Sebelius: You know, there's no better business incentive than a government mandate

So says Kathleen Sebelius in defending the ObamaCare mandate on small businesses of 50 or more employees. CNS News asked the question of whether the mandate might not keep small business owners from hiring that 50th employee as a means to avoid paying either government fines or health insurance policies. Au contraire, says Sebelius — businesses are actually looking forward to being forced into paying more overhead:

“I hear, frankly, just the opposite from small business owners … where they say the way that they retain and recruit the best possible employees is with a benefit package that is solid; that often they lose good employees because they can’t provide affordable health coverage, they go down the street or around the corner, even though businesses like Frager’s are a family–absent that protection that people have for their employees,” Sebelius said at a press conference about the Affordable Care Act’s insurance exchanges at Frager’s Hardware on Capitol Hill in Washington, D.C.

“So,” Sebelius said, “I think that this will actually be a great incentive–as you know the 50 people also have lots of part time worker exclusions, seasonal worker exclusions–and I don’t hear anything from people who say, ‘Oh, I would never grow my business past this threshold’ but are very enthusiastic about the notion that this is a competitive issue. It’s a bottom line issue and when they’re being essentially in the market place paying substantially more than their competitors for exactly the same coverage, they feel at a great disadvantage so I think, what I hear from folks is they see this as a huge step forward.” …

In her remarks at the news conference, Sebelius highlighted the reasons she believes many small businesses do not currently provide health insurance for their employees.

“The health insurance market today is often broken, especially for small businesses like Frager’s. Small companies can pay up to 18 percent more for the same insurance that the large chains are able to get and those are their competitors and small business owners are more likely to be victims of large premium increases or to be offered coverage that might exclude care for various pre-existing conditions like cancer or diabetes, and that’s a big part of the reason why small employers are less likely than large companies to offer health benefits to their workers.”

So much silliness, so little time. Let’s start with the 18% disparity in offering health insurance between large risk pools and small risk pools.  Gee, to what might the difference in premiums be related?  Hmmmm.  It’s also related to the fact that prices usually drop when producers are guaranteed a larger demand, which only takes one visit to Wal-Mart and Target to understand.  Insurers can negotiate lower provider prices when they add tens of thousands of people to their plans, but not so much when they add a few dozen.  Lower provider prices means lower costs for the insurer, and hence lower premiums. It’s called economies of scale, known everywhere but in the public sector, apparently.

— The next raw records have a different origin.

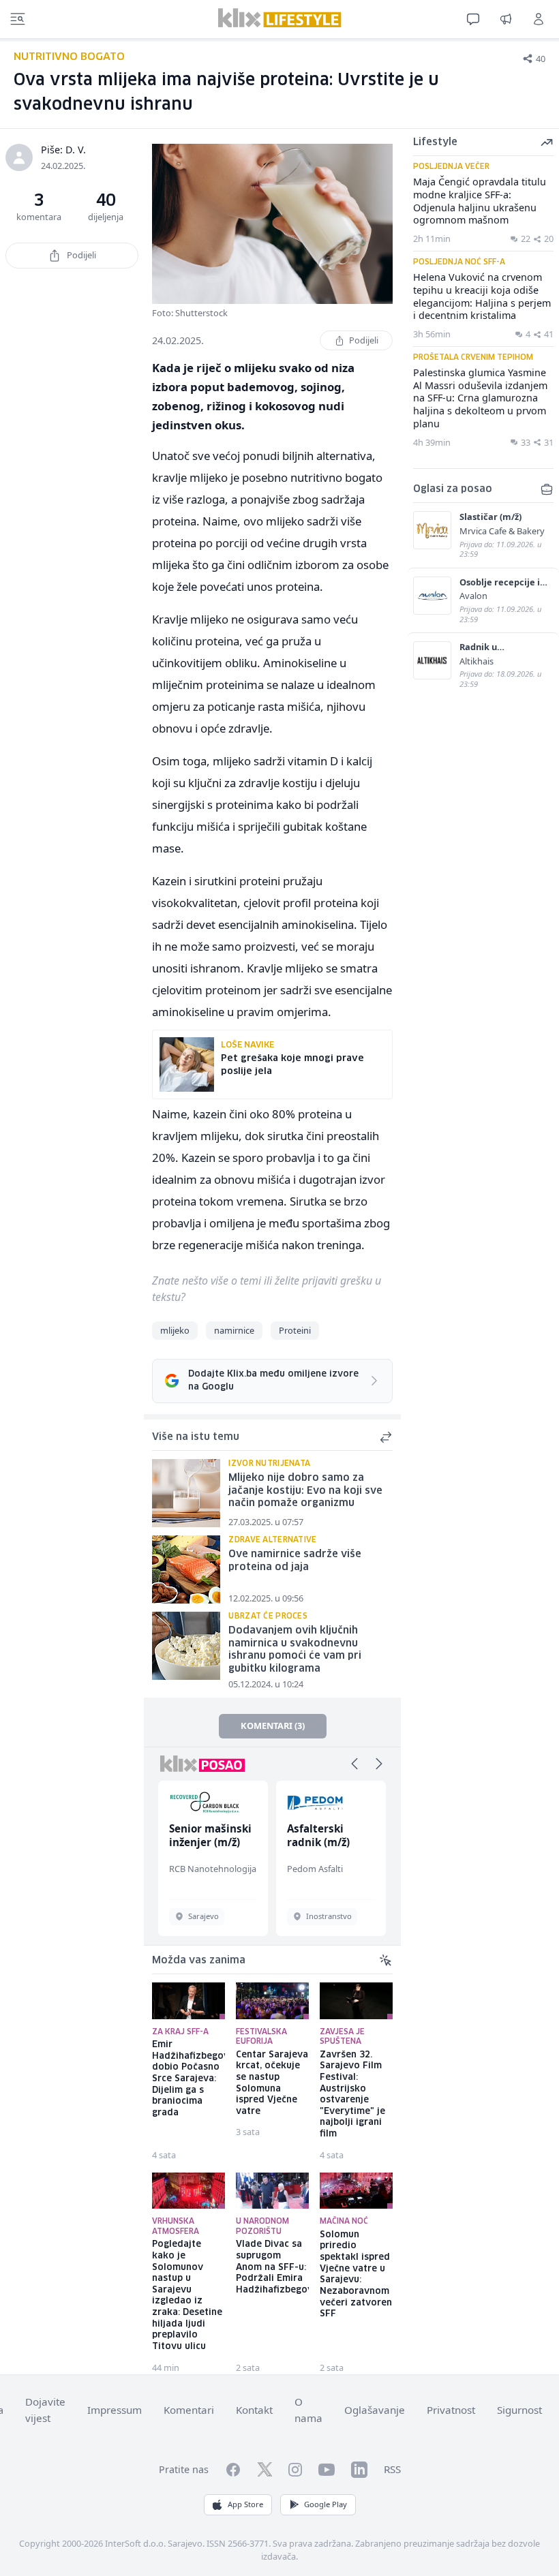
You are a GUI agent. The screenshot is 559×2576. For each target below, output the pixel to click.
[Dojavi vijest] (506, 19)
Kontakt (254, 2410)
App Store (245, 2504)
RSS (392, 2469)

If ObamaCare interferes with that process, it won’t be to reduce the prices for the smaller business; it will be to raise prices for the larger businesses — or more likely, just raise them for everyone.  That’s exactly what happened in Massachusetts and Maine when business and personal mandates got imposed.  The $750 per worker per year fine will look a lot tastier to smaller businesses, especially when the federal government will end up subsidizing employee insurance anyway.  Given that the average single-person policy runs over $3200 per year here in Minnesota, why wouldn’t businesses shrug off the health-insurance costs and just give everyone a $1000 per year raise instead?  They would still be more than a thousand dollars ahead of the game at current prices, let alone what will happen to prices after ObamaCare comes fully into force.

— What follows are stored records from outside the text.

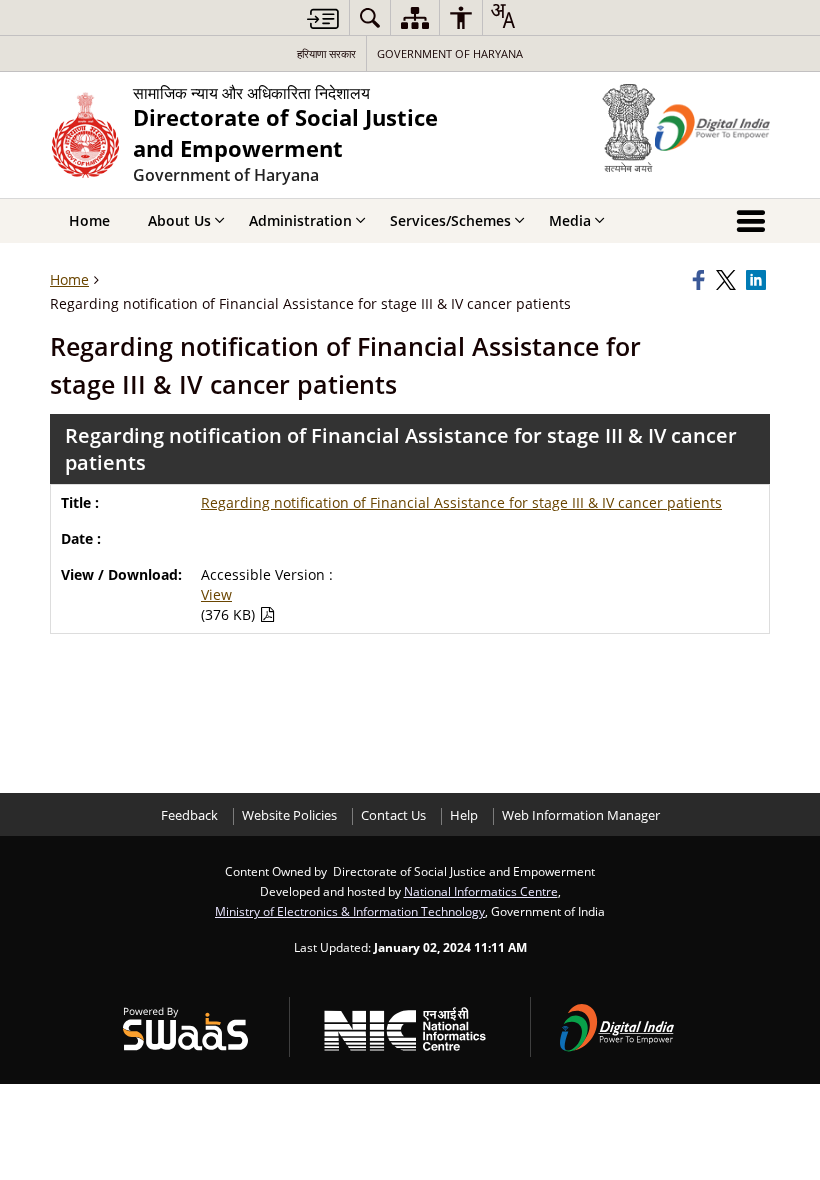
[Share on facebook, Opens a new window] (701, 280)
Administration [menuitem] (300, 220)
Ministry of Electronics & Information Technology (350, 911)
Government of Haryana (450, 53)
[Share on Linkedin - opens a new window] (758, 280)
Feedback (189, 815)
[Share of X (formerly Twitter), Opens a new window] (728, 280)
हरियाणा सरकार (326, 53)
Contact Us (393, 815)
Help (464, 815)
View (216, 594)
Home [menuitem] (89, 220)
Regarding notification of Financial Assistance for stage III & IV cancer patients (461, 502)
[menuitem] (370, 17)
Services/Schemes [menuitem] (450, 220)
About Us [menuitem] (179, 220)
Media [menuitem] (570, 220)
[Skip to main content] (323, 18)
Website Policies (289, 815)
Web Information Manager (581, 815)
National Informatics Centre (481, 891)
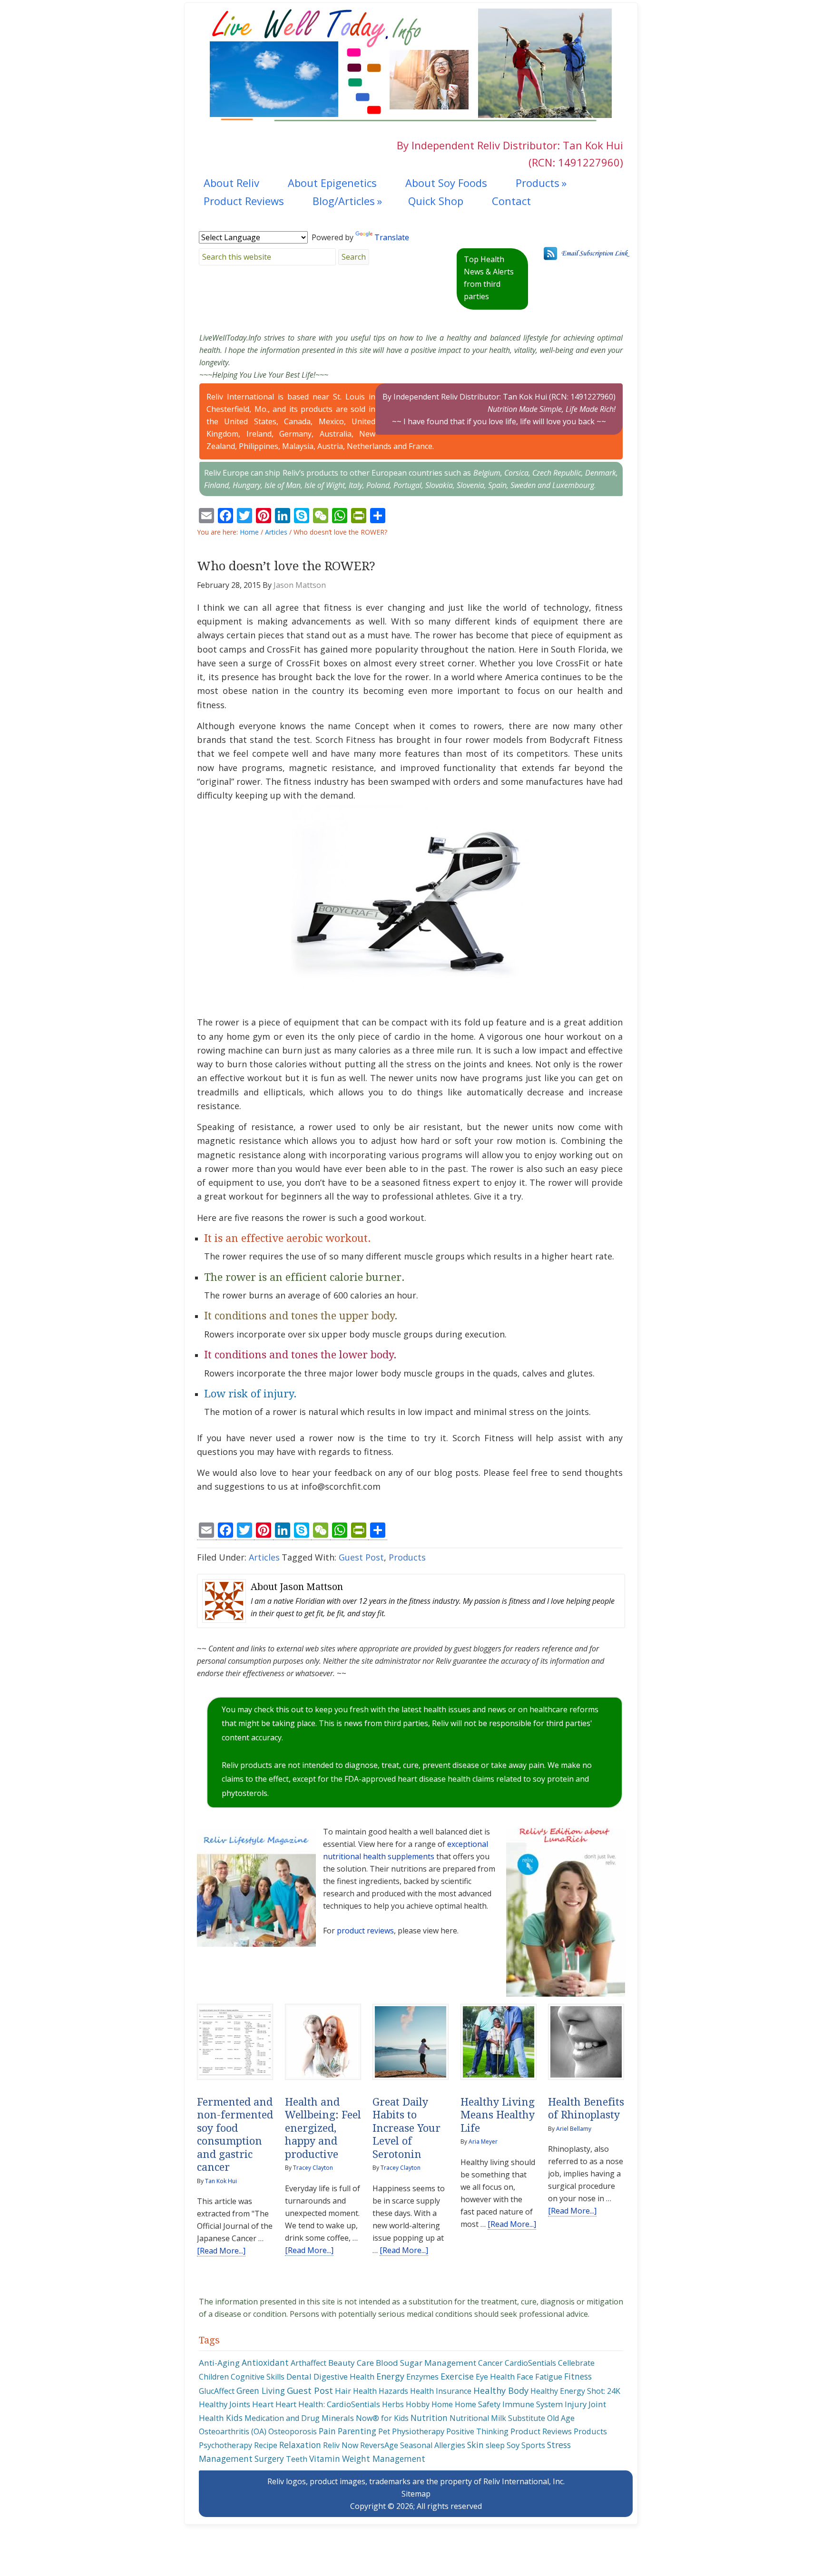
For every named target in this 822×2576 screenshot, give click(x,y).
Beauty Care (351, 2362)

Oh, right — competition.  Sebelius insists that small businesses will love this because it will make them more competitive in the labor market.  If that were true, though, they’d already offer health insurance.  Big business owners will love the bill because it forces their smaller and more nimble competition to take on more overhead cost either through insurance or government fines, which will make the smaller businesses less competitive, not more.  What this mandate does in practice is to make sure no competitor grows beyond the 49-employee limit without taking on artificial burdens of overhead, and that doesn’t help smaller players in markets.